We think AI can enhance the human element in art, not replace it. Most people fixate on what’s lost, but we’re exploring what’s possible.
Our animation workflow looks something like this:
Working intentionally within 2012-era tools like Adobe Flash CS6.
Using AI to interpolate rough frames and redraw them manually to speed up frame-by-frame animation without losing its charm.
Hand-drawing keyframes, backgrounds, and characters, then using AI as a transformation layer — not a crutch.
Combining AI with rigged 2D puppets and scripted characters, and planning to open-source project files to teach others.
We’re inspired by classic Disney and traditional hand-drawn animation, but we aren’t nostalgic purists. We want to make things that feel handcrafted, but faster, weirder, and scalable by one person with the right pipeline.
We’re working toward an open-source revival of FusionFall, complete with custom content, PvP, crafting, and detailed documentation of the game’s client-server architecture, but that’s just one part of what we do.
We’re also building a creative pipeline that blends early-2000s digital art with modern tools like AI, making hand-drawn animation and small-team game dev viable again.
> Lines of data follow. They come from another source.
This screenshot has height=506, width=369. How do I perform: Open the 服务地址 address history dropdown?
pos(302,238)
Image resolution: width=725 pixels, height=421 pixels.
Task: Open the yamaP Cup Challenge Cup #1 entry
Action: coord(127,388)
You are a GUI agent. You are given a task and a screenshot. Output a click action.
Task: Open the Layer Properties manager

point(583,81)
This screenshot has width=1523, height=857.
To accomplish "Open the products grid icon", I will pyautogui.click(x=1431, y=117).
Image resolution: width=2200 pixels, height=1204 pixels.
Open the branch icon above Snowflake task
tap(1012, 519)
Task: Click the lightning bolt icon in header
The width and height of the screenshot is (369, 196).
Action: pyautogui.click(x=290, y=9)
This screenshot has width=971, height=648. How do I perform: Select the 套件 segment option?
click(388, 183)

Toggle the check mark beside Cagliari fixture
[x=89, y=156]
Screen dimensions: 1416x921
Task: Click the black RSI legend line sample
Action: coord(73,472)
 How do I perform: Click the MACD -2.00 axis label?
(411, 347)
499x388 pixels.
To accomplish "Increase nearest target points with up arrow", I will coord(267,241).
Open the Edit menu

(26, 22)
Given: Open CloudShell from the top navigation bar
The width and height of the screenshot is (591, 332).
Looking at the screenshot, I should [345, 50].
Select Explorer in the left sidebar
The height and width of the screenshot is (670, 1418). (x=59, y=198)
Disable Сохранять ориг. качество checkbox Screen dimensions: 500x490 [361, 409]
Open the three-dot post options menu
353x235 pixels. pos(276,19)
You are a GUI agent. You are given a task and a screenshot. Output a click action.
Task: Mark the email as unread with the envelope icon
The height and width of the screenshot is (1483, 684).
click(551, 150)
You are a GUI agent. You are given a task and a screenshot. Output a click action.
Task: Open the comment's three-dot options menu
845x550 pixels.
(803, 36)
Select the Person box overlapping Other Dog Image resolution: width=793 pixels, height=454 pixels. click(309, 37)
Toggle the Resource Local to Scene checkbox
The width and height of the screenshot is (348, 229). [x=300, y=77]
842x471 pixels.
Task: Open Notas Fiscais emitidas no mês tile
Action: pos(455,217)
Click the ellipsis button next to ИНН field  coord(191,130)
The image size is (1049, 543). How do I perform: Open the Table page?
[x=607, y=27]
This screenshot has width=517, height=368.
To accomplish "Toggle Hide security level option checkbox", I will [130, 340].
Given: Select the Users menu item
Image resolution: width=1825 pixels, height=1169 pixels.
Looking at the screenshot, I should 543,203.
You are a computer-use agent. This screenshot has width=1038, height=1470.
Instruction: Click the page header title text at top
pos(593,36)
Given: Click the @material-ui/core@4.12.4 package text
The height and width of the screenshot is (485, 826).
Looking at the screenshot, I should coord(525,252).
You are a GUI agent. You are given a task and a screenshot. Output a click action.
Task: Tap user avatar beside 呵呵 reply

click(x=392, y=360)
Studying C++ and network infrastructure to document and rebuild MMO servers from the ground up.
Working in Unity 2.x, where we can now build fully custom asset bundles — unlocking new gameplay, zones, and mechanics.
Reverse engineering legacy clients using C# and .NET to inject new classes, patch behaviors, and enable modding.
Designing 3D models, textures, rigs, and animations for rapid custom asset production and content updates.